** TASK GOAL **
Collect all lines from the records below that include the word "button".

[Collected data]
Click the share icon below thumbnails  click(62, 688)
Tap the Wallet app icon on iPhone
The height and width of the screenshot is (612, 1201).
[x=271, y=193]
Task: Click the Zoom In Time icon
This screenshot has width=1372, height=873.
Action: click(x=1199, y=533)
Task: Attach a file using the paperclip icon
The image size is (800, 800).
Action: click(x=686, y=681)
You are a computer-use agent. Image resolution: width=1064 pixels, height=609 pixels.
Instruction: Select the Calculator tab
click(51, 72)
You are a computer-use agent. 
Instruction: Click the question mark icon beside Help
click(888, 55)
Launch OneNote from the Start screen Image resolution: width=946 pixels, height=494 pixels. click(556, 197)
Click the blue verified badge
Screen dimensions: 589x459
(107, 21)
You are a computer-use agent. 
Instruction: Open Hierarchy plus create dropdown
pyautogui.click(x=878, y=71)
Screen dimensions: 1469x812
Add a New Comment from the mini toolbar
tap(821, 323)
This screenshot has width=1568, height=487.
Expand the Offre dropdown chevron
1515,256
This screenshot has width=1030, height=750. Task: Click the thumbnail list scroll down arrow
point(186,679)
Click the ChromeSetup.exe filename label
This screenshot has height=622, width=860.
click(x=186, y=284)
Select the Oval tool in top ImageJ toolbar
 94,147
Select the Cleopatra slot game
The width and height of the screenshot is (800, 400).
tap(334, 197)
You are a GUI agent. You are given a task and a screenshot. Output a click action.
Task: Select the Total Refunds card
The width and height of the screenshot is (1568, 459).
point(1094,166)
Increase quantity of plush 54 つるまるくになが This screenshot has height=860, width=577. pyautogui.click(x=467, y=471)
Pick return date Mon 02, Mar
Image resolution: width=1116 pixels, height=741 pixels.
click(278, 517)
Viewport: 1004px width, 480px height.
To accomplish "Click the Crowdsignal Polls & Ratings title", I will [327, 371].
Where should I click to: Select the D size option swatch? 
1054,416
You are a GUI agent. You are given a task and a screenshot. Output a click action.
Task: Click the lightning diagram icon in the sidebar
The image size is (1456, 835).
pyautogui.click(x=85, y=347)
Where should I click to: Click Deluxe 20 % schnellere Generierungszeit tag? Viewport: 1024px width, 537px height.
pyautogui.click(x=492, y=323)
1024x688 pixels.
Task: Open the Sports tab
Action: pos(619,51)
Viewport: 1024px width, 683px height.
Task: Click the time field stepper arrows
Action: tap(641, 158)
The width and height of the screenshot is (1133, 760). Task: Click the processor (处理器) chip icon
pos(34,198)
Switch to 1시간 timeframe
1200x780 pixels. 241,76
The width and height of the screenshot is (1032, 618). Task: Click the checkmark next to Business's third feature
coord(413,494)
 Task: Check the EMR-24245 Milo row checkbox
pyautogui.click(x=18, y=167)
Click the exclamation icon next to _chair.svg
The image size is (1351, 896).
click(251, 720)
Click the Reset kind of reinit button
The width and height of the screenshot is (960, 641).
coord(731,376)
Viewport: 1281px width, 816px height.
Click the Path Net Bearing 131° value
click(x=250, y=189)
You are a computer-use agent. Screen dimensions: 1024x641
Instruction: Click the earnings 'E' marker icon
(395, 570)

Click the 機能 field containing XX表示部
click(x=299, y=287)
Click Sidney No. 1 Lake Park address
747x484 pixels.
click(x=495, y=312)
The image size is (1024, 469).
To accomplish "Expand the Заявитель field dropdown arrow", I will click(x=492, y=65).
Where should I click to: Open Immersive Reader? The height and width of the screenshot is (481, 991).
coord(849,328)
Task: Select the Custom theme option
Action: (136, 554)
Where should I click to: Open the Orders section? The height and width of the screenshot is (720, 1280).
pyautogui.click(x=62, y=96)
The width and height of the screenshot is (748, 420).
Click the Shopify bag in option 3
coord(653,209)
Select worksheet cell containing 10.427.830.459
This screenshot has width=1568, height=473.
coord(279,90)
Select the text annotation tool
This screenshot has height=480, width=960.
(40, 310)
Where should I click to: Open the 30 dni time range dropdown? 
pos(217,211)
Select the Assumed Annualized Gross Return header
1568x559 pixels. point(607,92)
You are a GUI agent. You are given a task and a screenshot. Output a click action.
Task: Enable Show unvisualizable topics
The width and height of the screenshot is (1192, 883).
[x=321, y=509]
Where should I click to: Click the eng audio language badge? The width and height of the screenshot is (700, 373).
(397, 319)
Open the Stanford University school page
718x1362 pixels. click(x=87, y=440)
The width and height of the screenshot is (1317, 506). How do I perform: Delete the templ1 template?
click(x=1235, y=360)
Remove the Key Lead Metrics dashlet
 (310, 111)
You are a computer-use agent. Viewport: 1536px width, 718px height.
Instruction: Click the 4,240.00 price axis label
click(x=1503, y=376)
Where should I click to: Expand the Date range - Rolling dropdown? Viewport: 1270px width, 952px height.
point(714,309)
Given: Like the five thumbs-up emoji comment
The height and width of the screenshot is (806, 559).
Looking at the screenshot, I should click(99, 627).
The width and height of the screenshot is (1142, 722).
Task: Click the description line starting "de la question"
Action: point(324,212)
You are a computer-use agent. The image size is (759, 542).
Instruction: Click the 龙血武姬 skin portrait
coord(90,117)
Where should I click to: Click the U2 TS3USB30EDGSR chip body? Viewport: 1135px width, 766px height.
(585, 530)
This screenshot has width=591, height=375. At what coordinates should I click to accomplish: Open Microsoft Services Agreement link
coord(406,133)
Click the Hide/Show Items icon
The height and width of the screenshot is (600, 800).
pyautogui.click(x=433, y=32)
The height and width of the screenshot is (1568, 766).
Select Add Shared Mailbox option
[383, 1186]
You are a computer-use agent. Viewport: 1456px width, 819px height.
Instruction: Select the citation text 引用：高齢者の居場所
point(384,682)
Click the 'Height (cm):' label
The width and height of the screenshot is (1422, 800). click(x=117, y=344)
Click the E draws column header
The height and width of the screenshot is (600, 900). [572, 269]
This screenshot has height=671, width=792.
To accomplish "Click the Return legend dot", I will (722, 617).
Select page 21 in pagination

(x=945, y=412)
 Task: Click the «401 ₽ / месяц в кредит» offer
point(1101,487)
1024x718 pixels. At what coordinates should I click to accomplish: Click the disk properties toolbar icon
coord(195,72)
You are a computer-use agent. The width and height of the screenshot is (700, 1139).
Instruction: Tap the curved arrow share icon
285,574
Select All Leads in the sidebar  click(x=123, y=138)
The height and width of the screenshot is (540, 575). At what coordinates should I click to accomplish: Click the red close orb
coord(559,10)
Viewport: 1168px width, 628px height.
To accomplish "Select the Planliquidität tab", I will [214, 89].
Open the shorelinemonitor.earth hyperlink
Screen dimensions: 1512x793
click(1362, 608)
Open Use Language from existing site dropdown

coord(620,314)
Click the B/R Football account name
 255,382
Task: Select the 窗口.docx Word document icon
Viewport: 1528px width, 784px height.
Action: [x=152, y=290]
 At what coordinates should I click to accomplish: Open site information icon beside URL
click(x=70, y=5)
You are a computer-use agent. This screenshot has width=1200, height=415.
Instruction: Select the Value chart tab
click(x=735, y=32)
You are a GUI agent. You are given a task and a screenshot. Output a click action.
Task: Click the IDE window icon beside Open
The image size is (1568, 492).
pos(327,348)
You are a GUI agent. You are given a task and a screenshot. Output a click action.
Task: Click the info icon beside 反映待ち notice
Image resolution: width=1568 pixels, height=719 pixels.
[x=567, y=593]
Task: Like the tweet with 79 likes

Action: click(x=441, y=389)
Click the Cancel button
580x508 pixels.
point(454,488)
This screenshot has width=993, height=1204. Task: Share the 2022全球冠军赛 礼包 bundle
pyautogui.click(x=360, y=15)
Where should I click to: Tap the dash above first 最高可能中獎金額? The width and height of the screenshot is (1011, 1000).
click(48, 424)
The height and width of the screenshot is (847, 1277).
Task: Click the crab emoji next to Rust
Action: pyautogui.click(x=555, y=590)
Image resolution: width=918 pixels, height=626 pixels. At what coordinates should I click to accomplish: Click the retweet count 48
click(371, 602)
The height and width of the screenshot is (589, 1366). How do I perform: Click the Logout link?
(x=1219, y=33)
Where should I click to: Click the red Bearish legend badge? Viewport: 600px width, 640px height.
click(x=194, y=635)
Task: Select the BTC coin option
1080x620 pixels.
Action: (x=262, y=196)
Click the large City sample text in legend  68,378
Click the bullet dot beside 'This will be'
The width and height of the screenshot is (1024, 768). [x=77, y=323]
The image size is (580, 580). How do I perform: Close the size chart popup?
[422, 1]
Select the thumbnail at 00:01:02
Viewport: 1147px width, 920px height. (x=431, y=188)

** EXERCISE RESPONSE **
Click the Reset kind of reinit button
Click the Cancel button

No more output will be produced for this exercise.